In the public sector generally, these economic relativities have long been ignored or fudged with various allowances and flexibilities. But pay differences between the high and low-cost regions are greater than ever. Private-sector wages in central London can be 50 per cent above those for the same job in the north-east, reflecting not only the higher cost of housing, travel and other goods and services but also differences in the quality of life. Teachers' London allowance is hopelessly inadequate, both in the amount it pays and the areas it covers.

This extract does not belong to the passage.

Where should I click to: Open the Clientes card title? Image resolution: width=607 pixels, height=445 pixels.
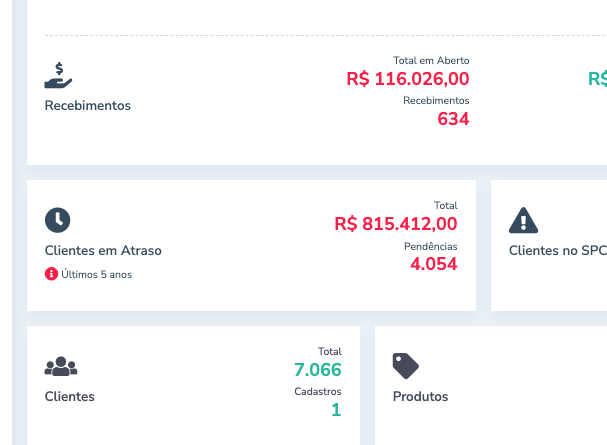coord(70,396)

When higher education and teacher training was free and grant-assisted, graduates who wanted to put something back into education could afford to do so for relatively modest salaries. Now, when many have funded their own education and training, running up debts of pound;10,000 or more in the process, pecuniary considerations weigh more heavily. Little surprise, then, that many London teachers contemplate moving out of the capital - or out of teaching altogether.
The time has come to reconsider national pay scales because they suck good staff away from high-cost - and often high-challenge - areas. There are still many skilled and dedicated teachers in areas like London, but not nearly enough. Andrew Oswald, professor of economics at Warwick University, found that Office for Standards in Education inspections show a clear gradient, with the lowest quality of lessons in inner London, followed by outer London and the regions where the cost of living is progressively lower.
Teachers' national pay scales are not just unfair and impractical. They are also a threat to the quality of education in some regions.